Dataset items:
__________

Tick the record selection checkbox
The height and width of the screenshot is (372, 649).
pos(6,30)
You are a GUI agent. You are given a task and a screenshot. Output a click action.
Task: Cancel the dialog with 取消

__________

◆ What to work on: From the first line through the last, give the data above again exactly.

◆ Exercise result:
Tick the record selection checkbox
The height and width of the screenshot is (372, 649).
pos(6,30)
You are a GUI agent. You are given a task and a screenshot. Output a click action.
Task: Cancel the dialog with 取消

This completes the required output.